What follows from these, in the context of the point under consideration, is a vital

Question of our Constitutional law not yet decided. Under our Constitution, even assuming that the power to enter into a Treaty is the Executive Act, it canot deprive Parliament from exercising powers under Entry 41 of the Union List: :Trade and commerce with foreign countries, import and exports….” This precisely the reason for sustaining the view of the three former Judges already quoted in extensor saying:

“Some argue that the provisions of Article 73(1)(a) gives power to the Executive to act on subjects within the jurisdiction of Parliament, even if the Parliament does not make a law on those subjects. This is both a distortion and a perversion of the said provision and a subversion of Parliament's supreme control over the Executive. If this interpretation is accepted then the Union Executive can act on all subjects on which Parliament has to make law, without there being any law made by Parliament. You can thus do away with Parliament and the Parliament's duties to make laws.”

Theoretically it can be argued that our Parliament is competent to legislate even on topics

occupied under the Treaties. But we cannot evade the realities under which Parliament is

often up against a fait accompli , and often becomes a hapless creature turned docile and

caged under the realities of our times.

[Recorded information]:
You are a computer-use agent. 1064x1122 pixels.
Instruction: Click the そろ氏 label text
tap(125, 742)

==

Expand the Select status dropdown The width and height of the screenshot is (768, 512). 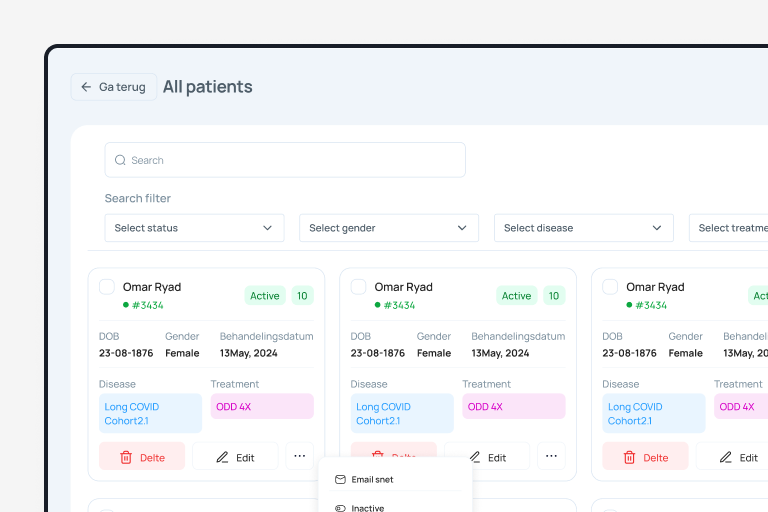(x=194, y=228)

[To be done]:
• A. Answer these questions about the passage on treaty power and Parliament:
(i) Which entry of the Union List does the passage cite?
(ii) Which provision do some argue gives the Executive power to act on subjects within Parliament's jurisdiction?
(iii) According to the passage, what is Parliament often up against?
• B. Reproduce the part of the passage on treaty power and Parliament that opens with the words containing "occupied under the" and closes with "of our times.".

[Solutions to the problems]:
• A.
(i) Entry 41.
(ii) Article 73(1)(a).
(iii) A fait accompli.

• B.
occupied under the Treaties. But we cannot evade the realities under which Parliament is

often up against a fait accompli , and often becomes a hapless creature turned docile and

caged under the realities of our times.